Mas, Brasília, cidade pela qual tenho grande carinho, carrega consigo um enorme perigo: o envolvimento em reuniões sociais, coquetéis e solenidades que nos distanciam do nosso Estado de origem e até mesmo do nosso país. Percebendo isso, procurei e consegui vencer esta “prisão carinhosa”. Ao final do expediente, tomava um avião da FAB e ia vistas os diferentes Estados da Federação, onde participava de reuniões com representantes de vários setores culturais. Correr o Brasil foi para mim um verdadeiro aprendizado. Aprendi com o povo – quem realmente sabe – a apreciar as comidas típicas, as frutas, as bebidas de todas as regiões. Neste caminho, visitei tribos indígenas e tive até a oportunidade de permanecer por duas noites em uma delas.
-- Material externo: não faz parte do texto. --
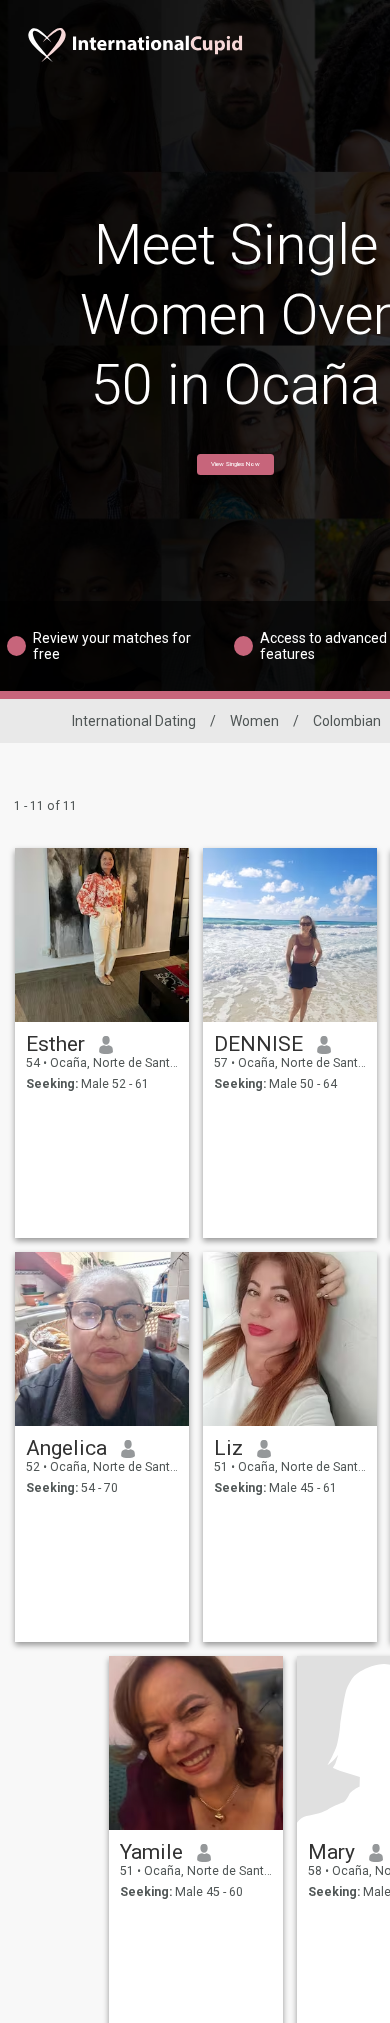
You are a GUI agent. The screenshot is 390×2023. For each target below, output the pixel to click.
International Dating (134, 721)
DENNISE (258, 1044)
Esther (55, 1044)
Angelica (66, 1448)
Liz (228, 1448)
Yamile (151, 1852)
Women (254, 721)
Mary (331, 1852)
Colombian (347, 721)
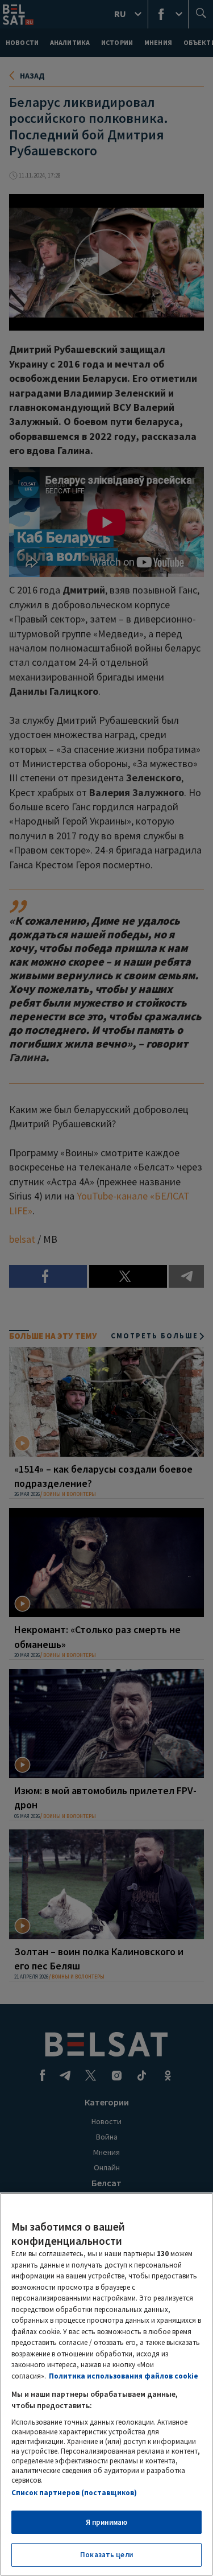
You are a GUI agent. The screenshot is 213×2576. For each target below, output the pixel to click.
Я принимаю (106, 2522)
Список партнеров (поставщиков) (74, 2492)
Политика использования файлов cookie (123, 2376)
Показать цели (106, 2554)
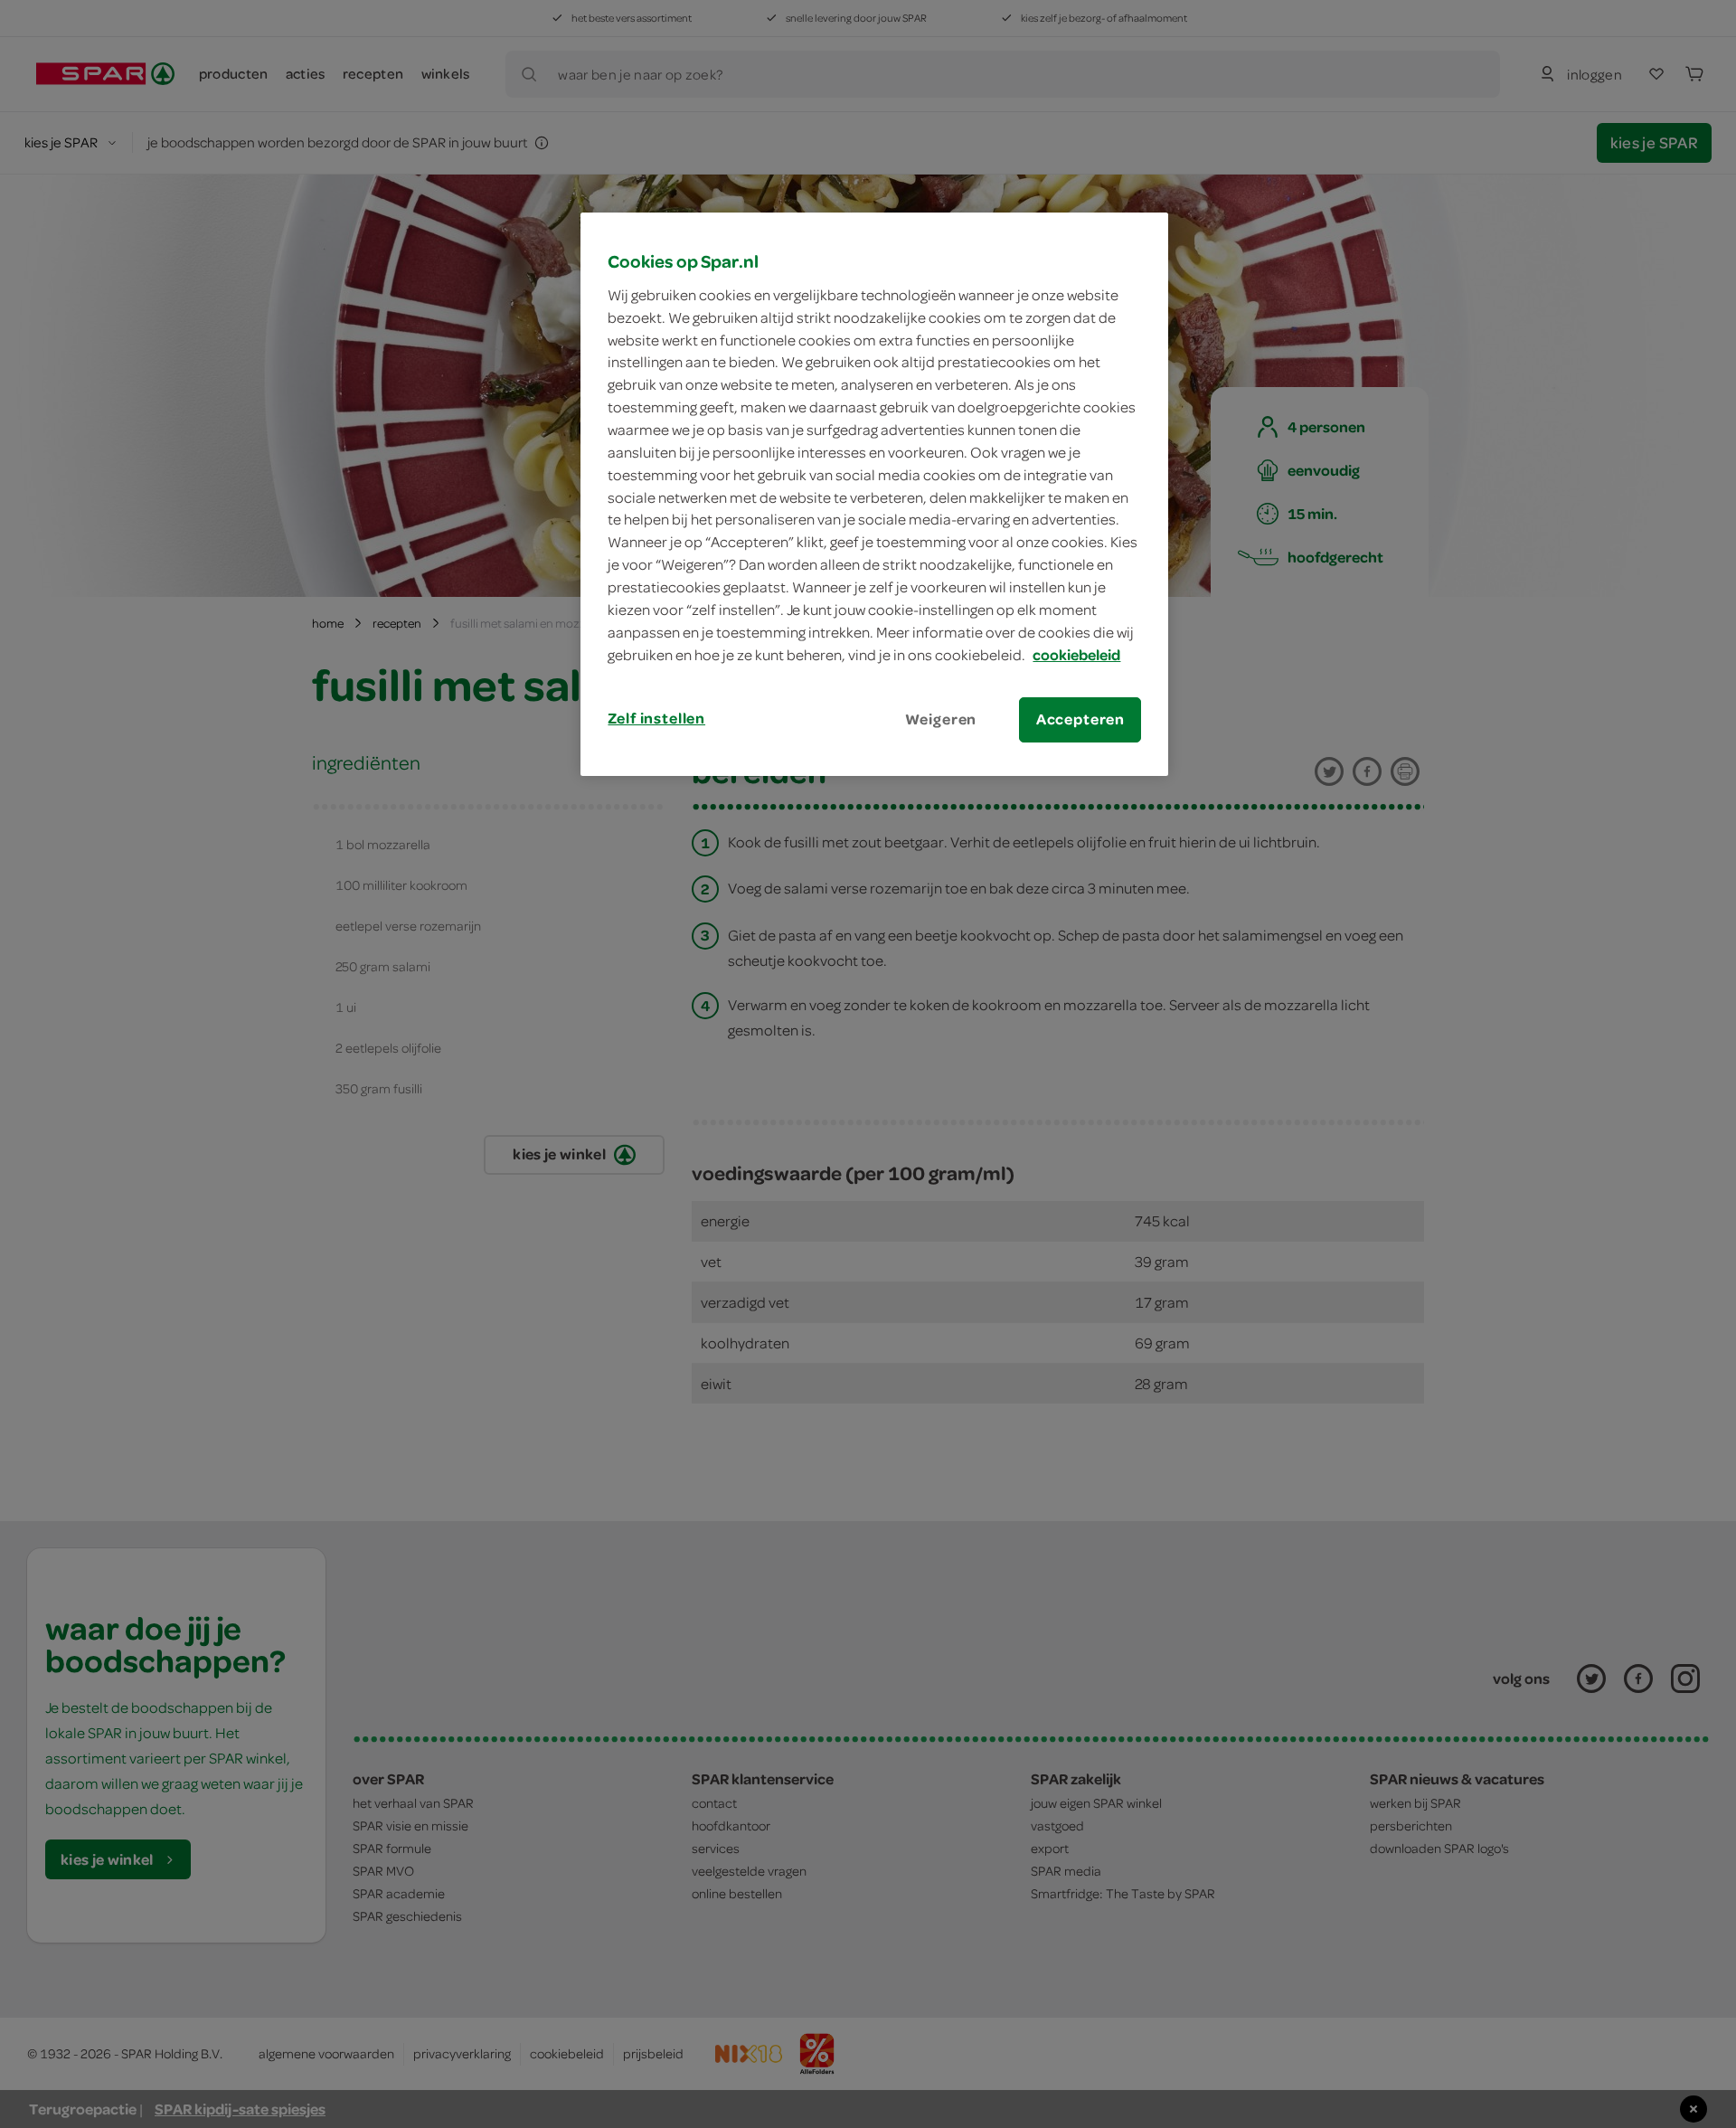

Vivenciando o Brasil, recordei dos meus tempos de infância. Propus, então, ao presidente José Sarney, que comemorássemos o 7 de Setembro com uma festa popular em todo o país. Dei ao projeto o nome de “Pintando o Sete”. Quando criança celebrávamos a data magna de nossa pátria na escola com participação dos pais e de amigos. Eram servidos a broa de milho, o cuscuz, frutas locais e garapa. Realizávamos caminhadas cívicas e cantávamos. Na adolescência, época da ditadura Vargas, vim para Belo Horizonte, onde o Dia da Independência era comemorado apenas com uma parada militar, em que alguns colégios desfilavam como “convidados compulsórios”. Anos mais tarde assisti na Inglaterra, às festividades de aniversário da Rainha, uma festa popular do Reino Unido. No Chile, presenciei as comemorações do dia da independência, ocasião em que o vinho, a bebida nacional, é servida de graça nas ruas.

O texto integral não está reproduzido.